INSTRUCTIONS FOR THE TASK » Each line from the first entry to the line with "You are a computer-use agent. Screen", both included, is to be returned unchanged, with any pictures dropped.

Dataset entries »
-*-

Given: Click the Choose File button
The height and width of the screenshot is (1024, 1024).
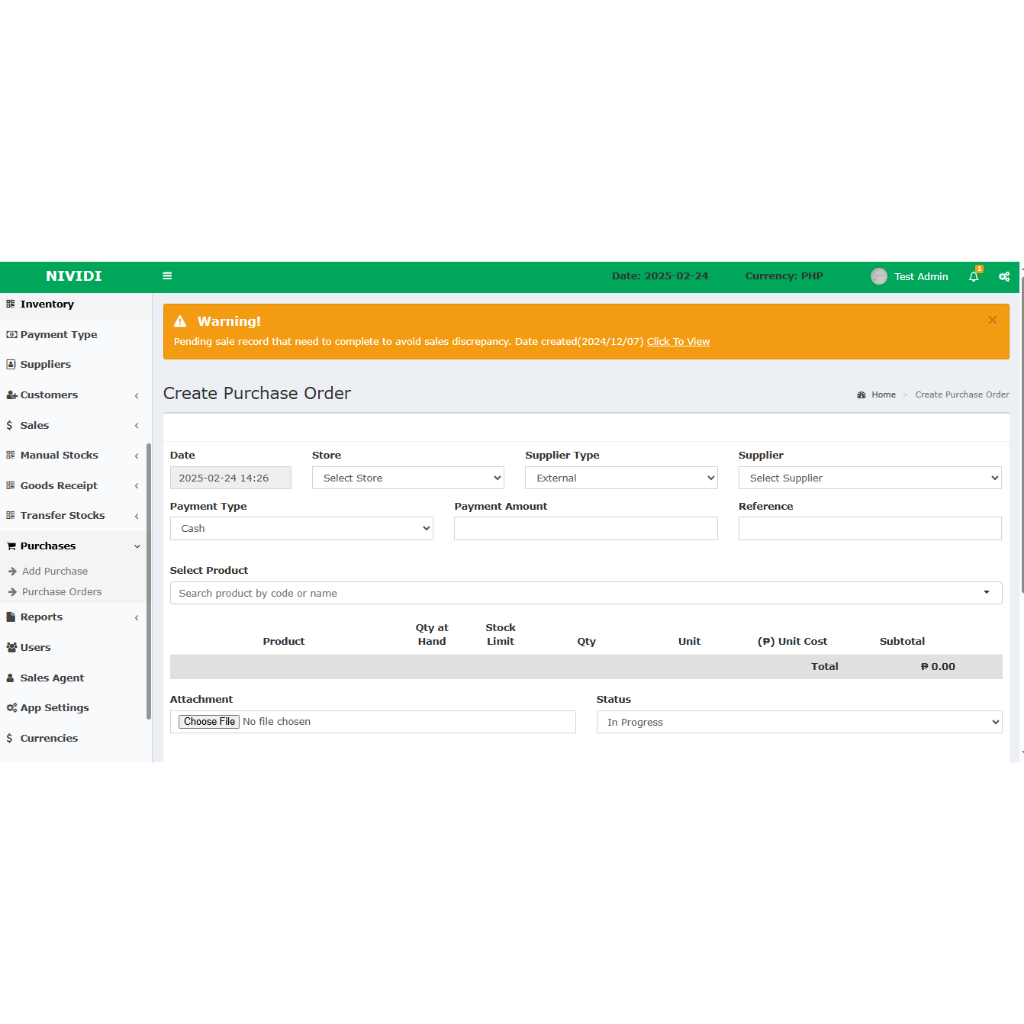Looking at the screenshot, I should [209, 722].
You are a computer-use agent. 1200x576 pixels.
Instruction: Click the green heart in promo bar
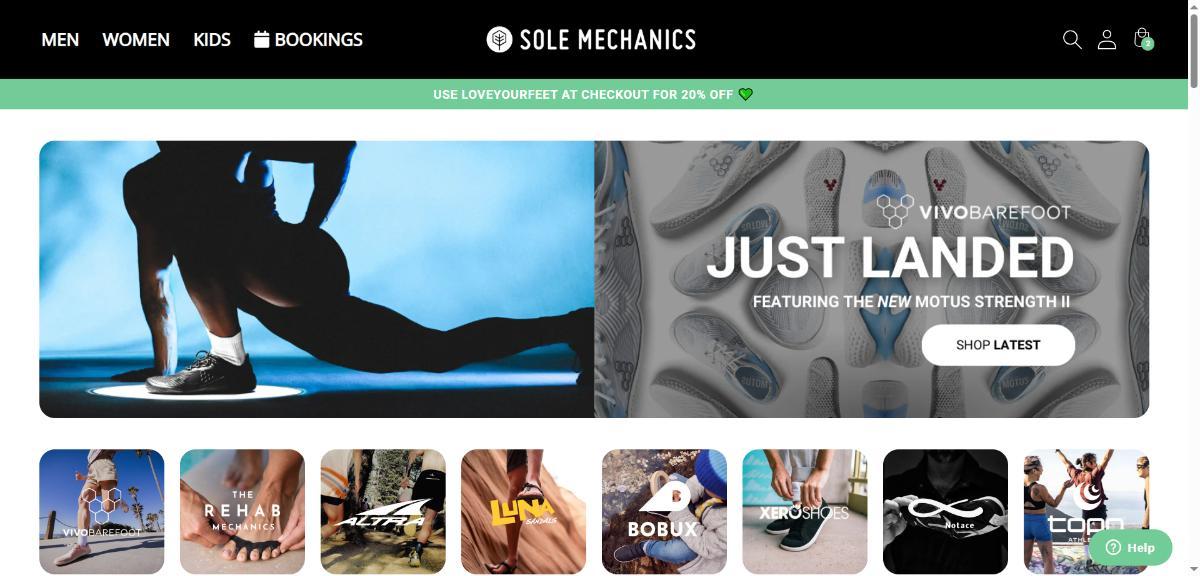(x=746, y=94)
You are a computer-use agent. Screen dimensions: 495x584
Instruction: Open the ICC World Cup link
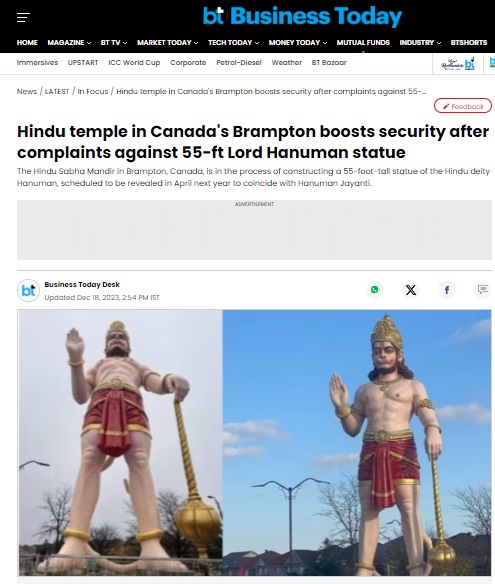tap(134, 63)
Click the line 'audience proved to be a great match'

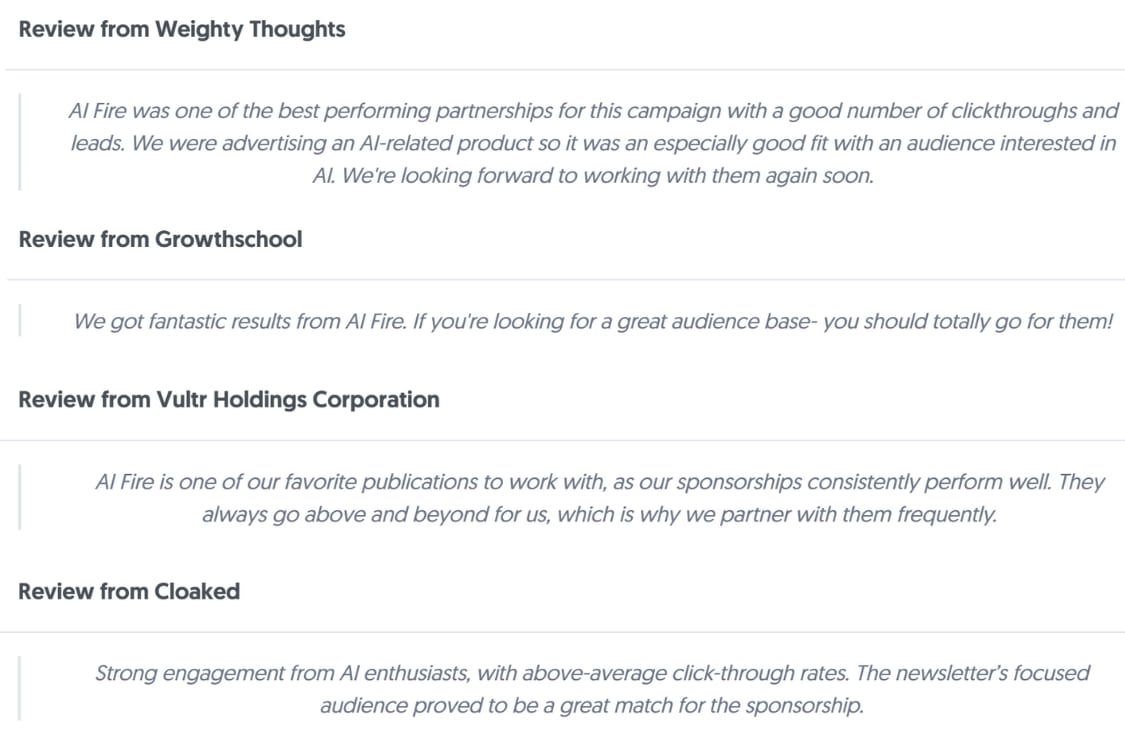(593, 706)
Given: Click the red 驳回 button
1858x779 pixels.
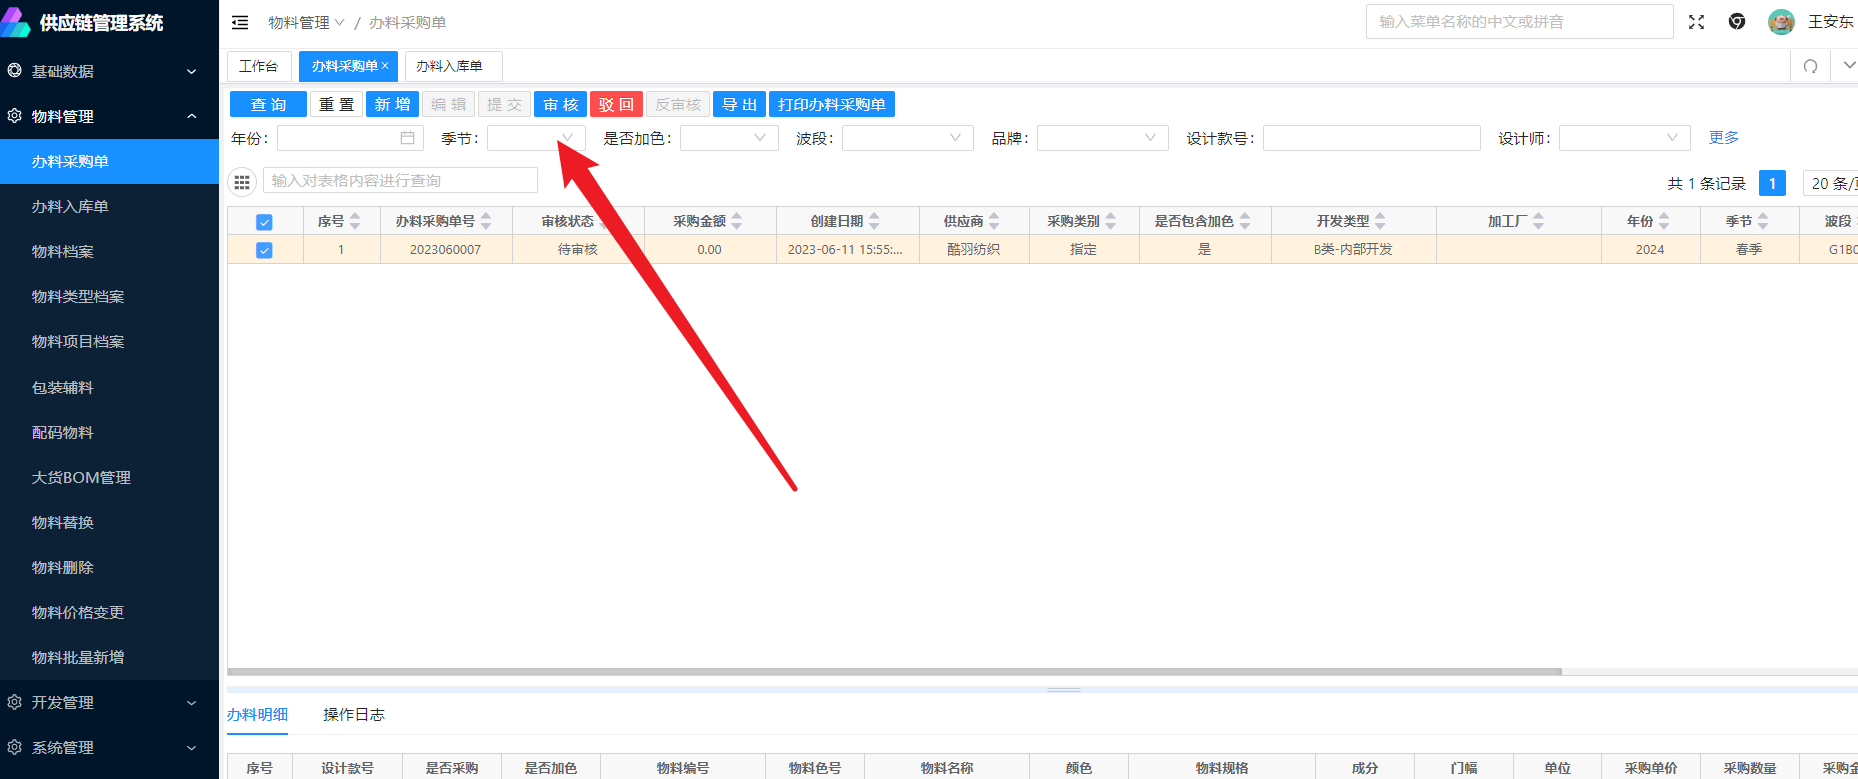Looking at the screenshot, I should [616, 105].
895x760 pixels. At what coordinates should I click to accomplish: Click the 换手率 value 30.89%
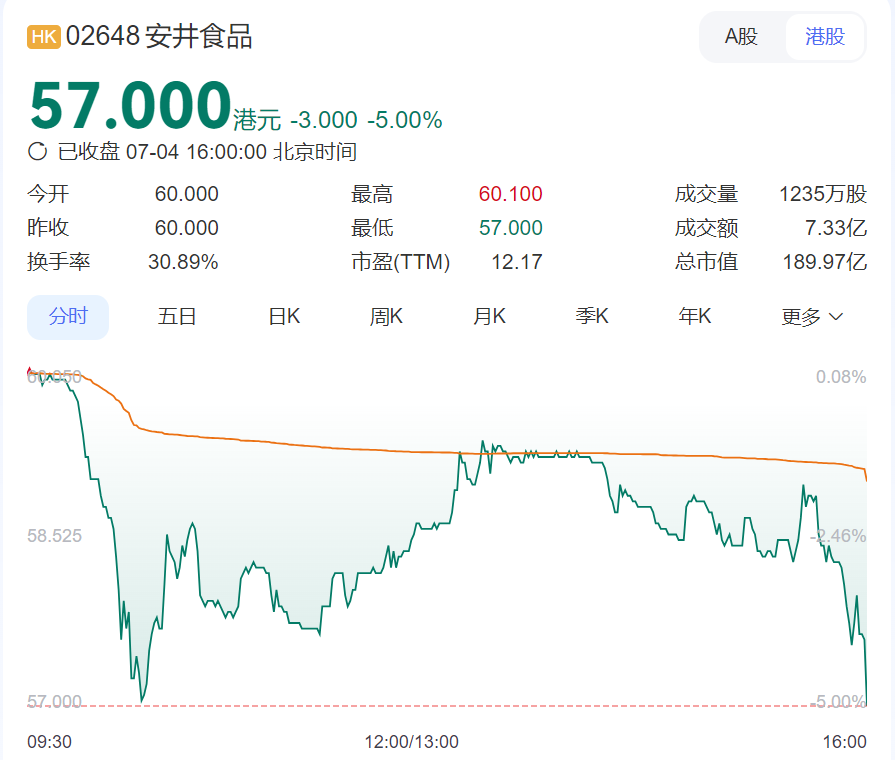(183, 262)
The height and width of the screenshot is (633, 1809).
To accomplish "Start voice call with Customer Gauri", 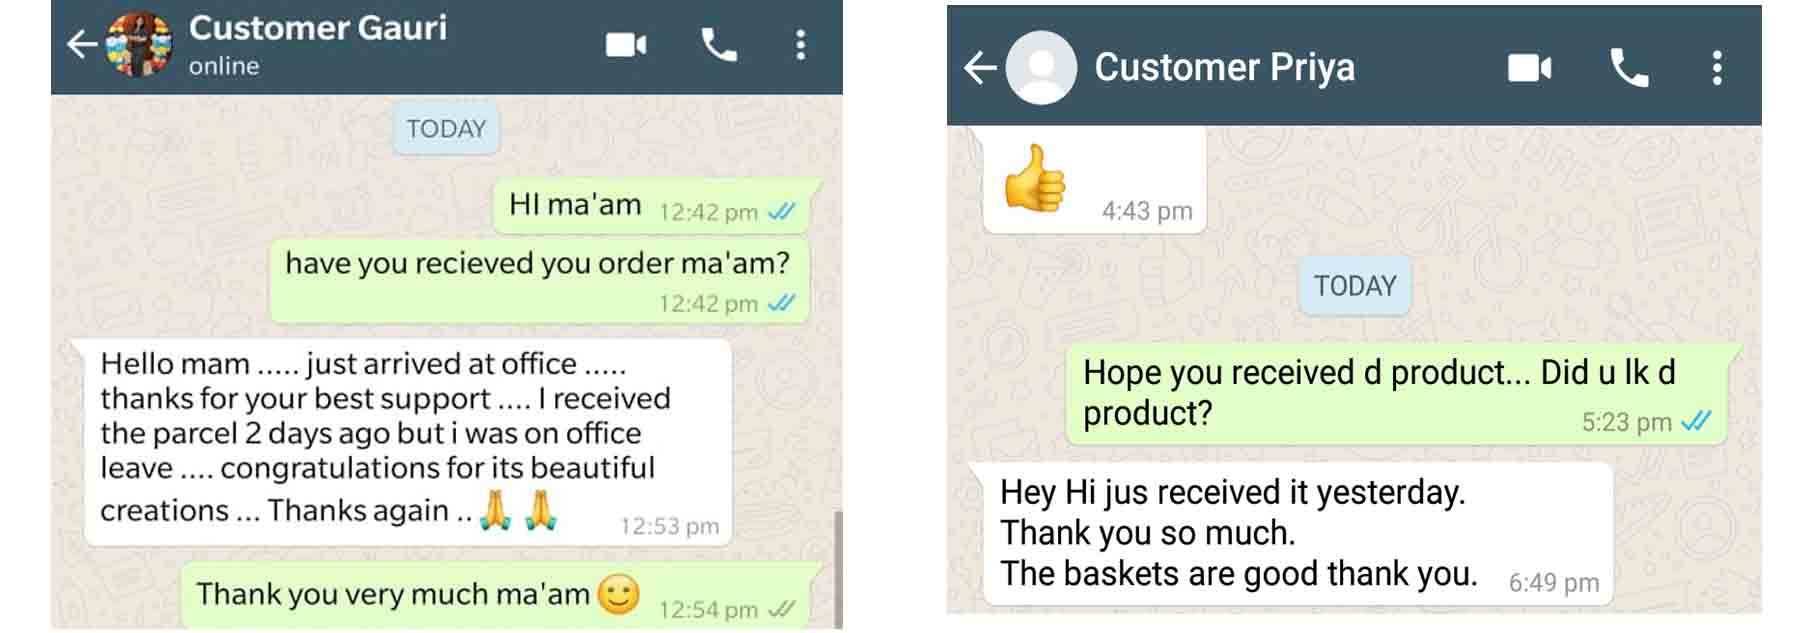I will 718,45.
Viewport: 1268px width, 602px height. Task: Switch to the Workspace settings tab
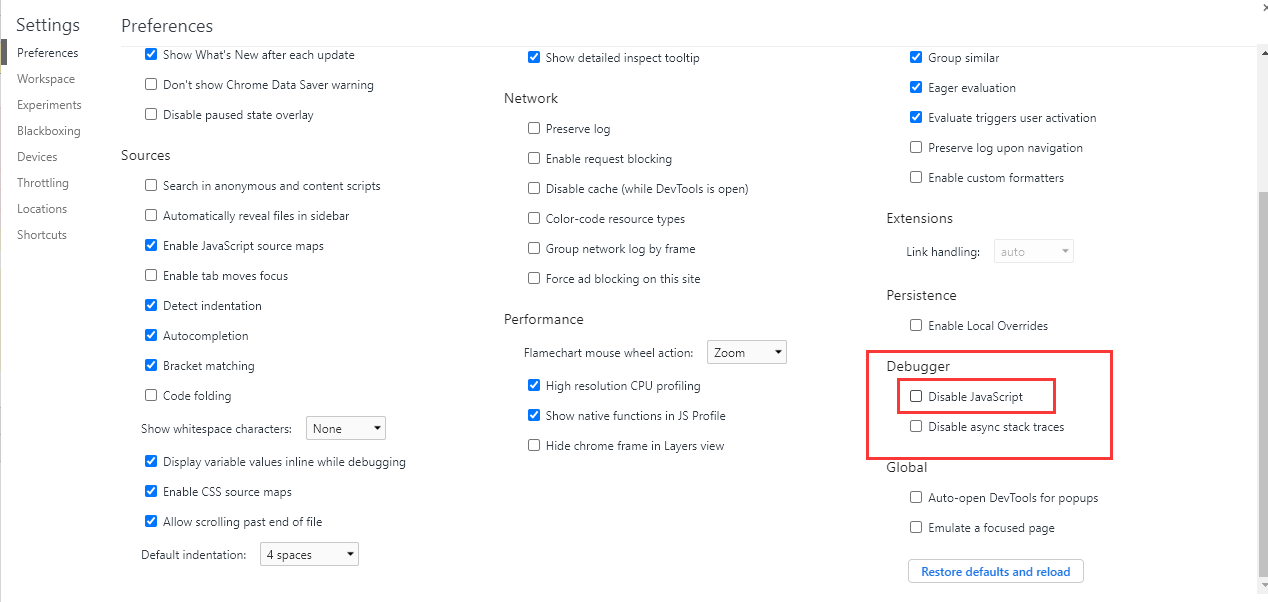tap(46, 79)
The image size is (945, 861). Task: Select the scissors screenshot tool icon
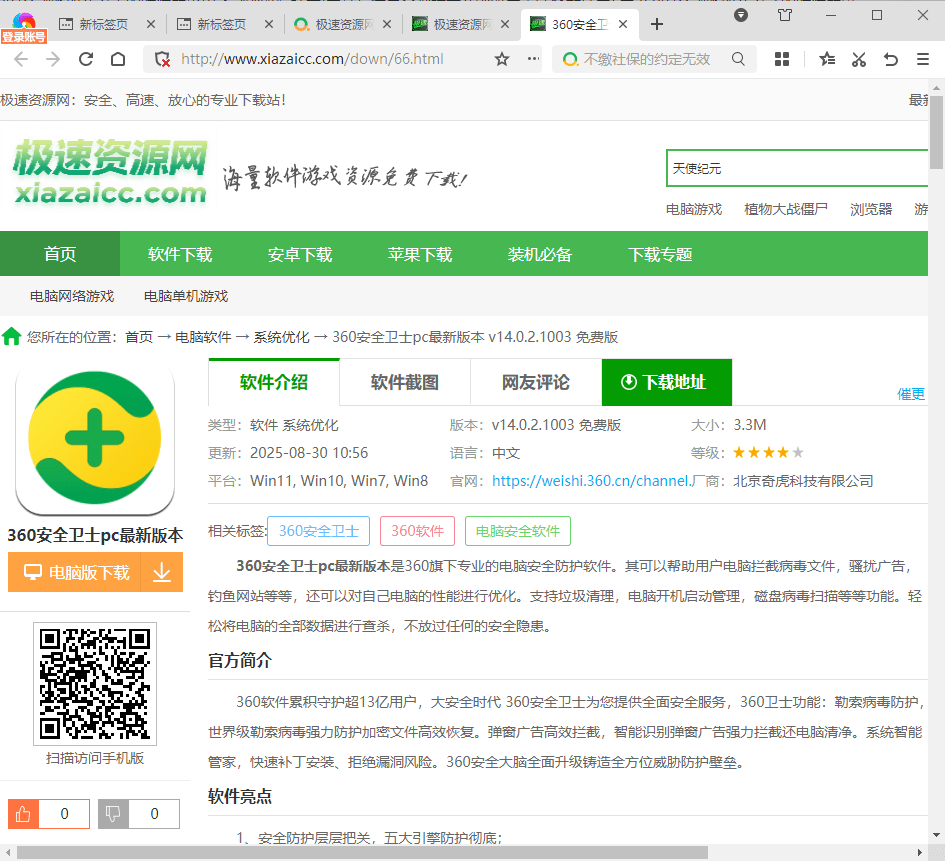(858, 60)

-*-

ANSWER AREA »
Given: Click the Choose File button
The height and width of the screenshot is (1024, 1024).
Looking at the screenshot, I should [209, 722].
You are a computer-use agent. 1200x576 pixels.
Instruction: Click the green heart in promo bar
(x=746, y=94)
You are a computer-use agent. Screen dimensions: 495x584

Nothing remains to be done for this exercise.